I have tested this on more than one machine and more than one distribution with the same end-results so it's definitely a common problem and not machine-specific.
I have been monitoring an rclone mount (see the screenshots) over a number of hours and days as I found that it always starts using the same amount of memory (about 137K) when initially loading and then steadily keeps using more memory over the monitored timeframe.
This happens with or without any usage of the mount during the same timeframe. In the instance shown in the screenshots the machine was booted and other apps were used but the mount was never accessed at all.
The RAM usage can easily grow in size to over 4GB after a day or two of uptime.
I recently changed the log-level from info to debug to see if I can ascertain what was happening with the mount during this time and this has shown that even without the mount being used or accessed since bootup its still actively busy enumerating all the folders in the mounted GDrive. It looks like its busy scanning the full directory tree. This is a 48TB drive with millions of files.
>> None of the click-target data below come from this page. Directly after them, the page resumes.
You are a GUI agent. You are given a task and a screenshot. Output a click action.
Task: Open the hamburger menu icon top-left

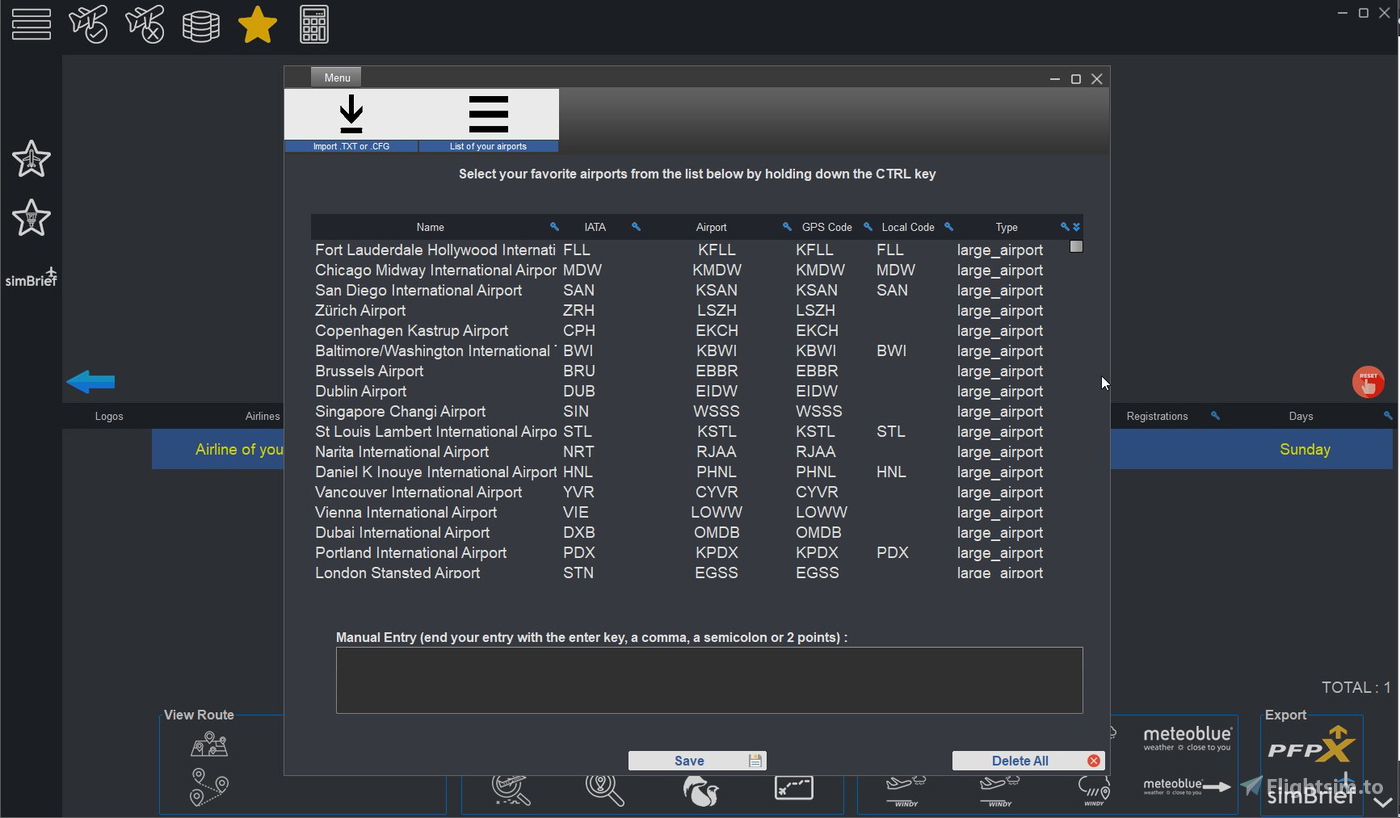pyautogui.click(x=31, y=24)
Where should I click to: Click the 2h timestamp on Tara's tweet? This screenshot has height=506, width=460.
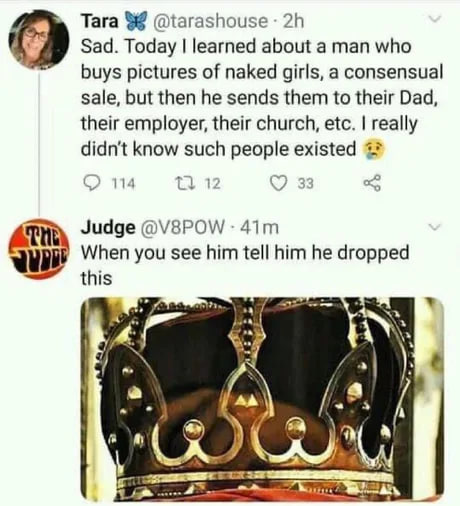pos(293,21)
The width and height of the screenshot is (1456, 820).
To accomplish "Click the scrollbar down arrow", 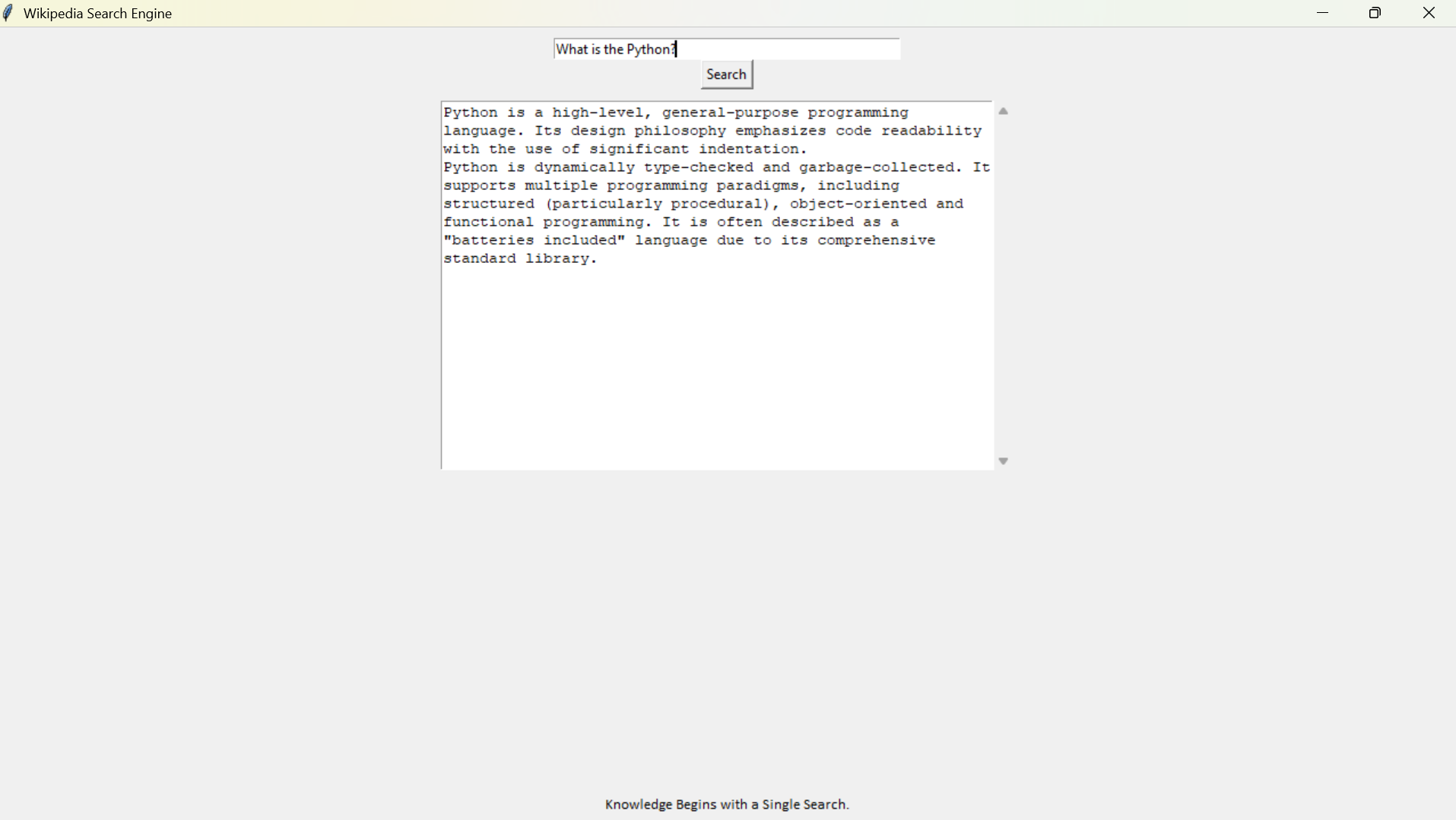I will tap(1003, 461).
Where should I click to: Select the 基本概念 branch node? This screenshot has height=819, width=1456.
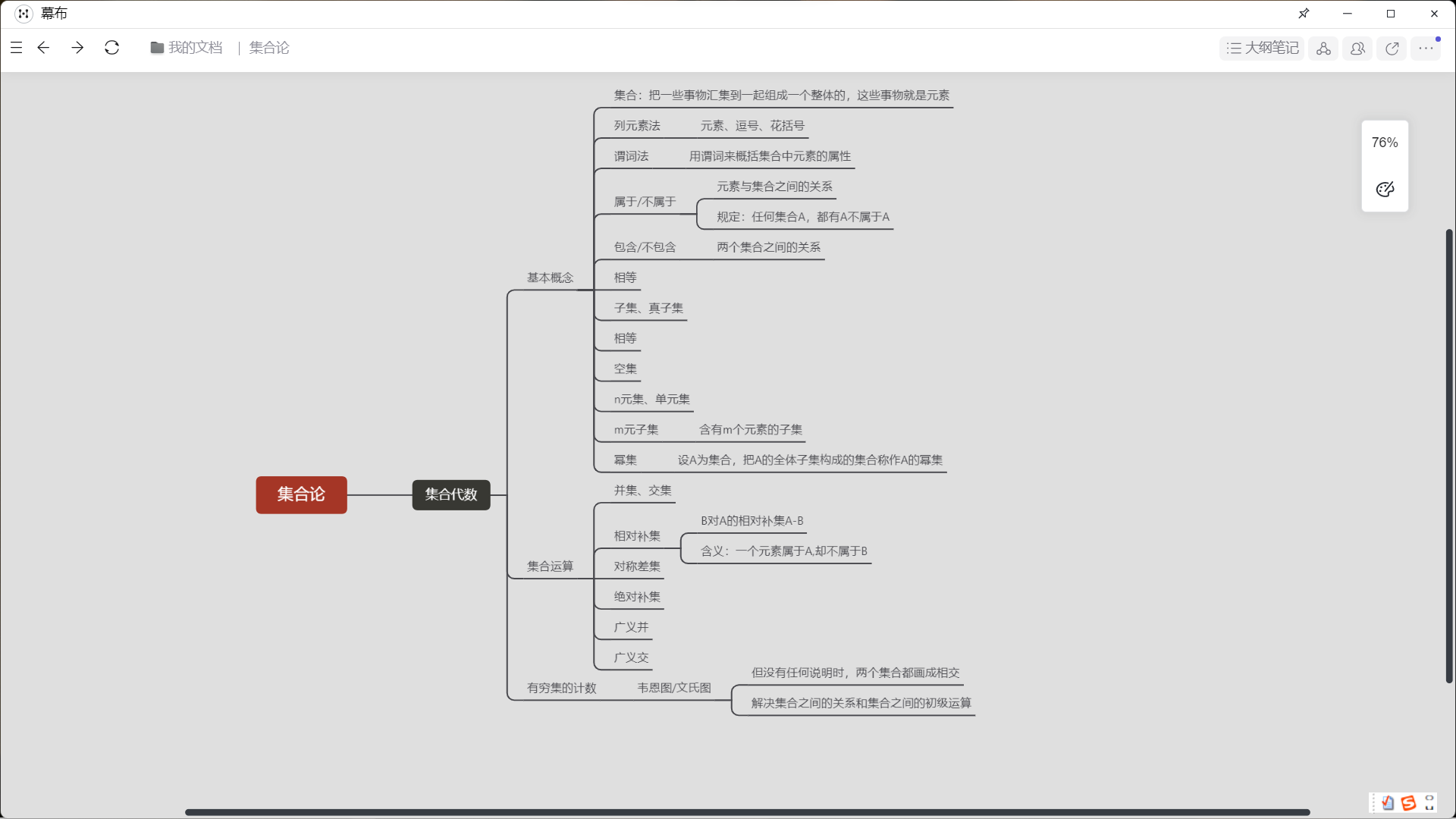click(550, 278)
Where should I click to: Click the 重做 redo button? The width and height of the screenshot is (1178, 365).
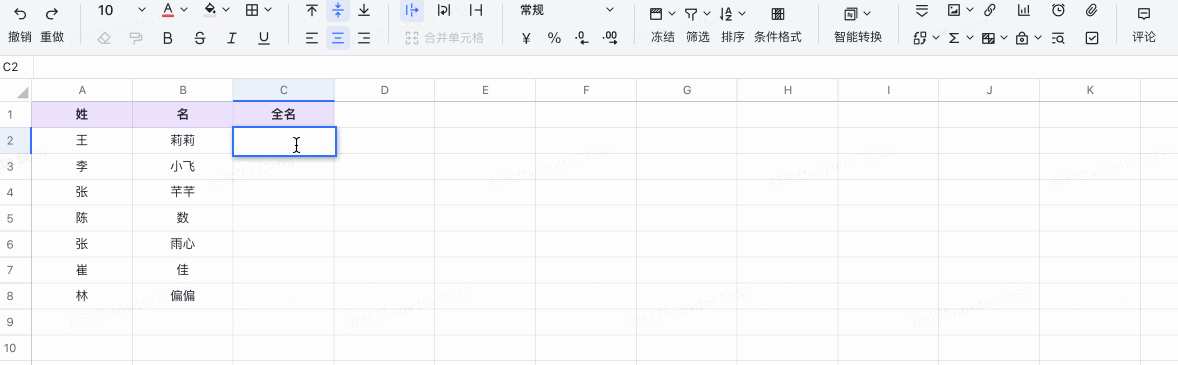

So what I'm now starting to think is that perhaps there is no memory leak but rather as the folder enumeration continues its using systematically more memory to store the scanned information. Can this be the case?
My understanding is that rclone accesses and fetches info from GDrive only when you are actually traversing a particular directory tree and that it only fetches enough info into the local cache to satisfy the current browsing requests? Am I wrong? How do I prevent the automatic folders enumeration?
I am essentially trying to have a readily available GDrive mount that will only retrieve what is being used at a particular point in time and then free those resources as soon as they are no longer actively being used by any application. Basically like Google File Stream for Linux.
Yeah that's what I thought as well but that's why I was testing it. Only one app was used during the monitored time - Chrome - so no file access, saves or finds on the mount and yet looking at the syslog with debug on I could see rclone is constantly busy traversing through the folder structure. It started immediately after boot already. That's exactly what's puzzling me...
I see the exact memory consumption as per my attached screenshot (sorry I actually have a whole set of them to show growth over time and the additional sub-processes spawned but I am only allowed to upload one). I am using pmap with the relevant process number to see the consumption.
I will have a look at your memory caching suggestion, thanks, but I don't think it's going to address the traversing issue?
I rebooted the machine now to free all processes and have started monitoring pmap, lsof and syslog all to see if I can ascertain what triggers the traversing and the growth of the [anon] sub-processes. Other than the terminal I'm not opening any other apps. It can be anything from a couple of hours to a day or two before I have any useful info so will report back at that stage.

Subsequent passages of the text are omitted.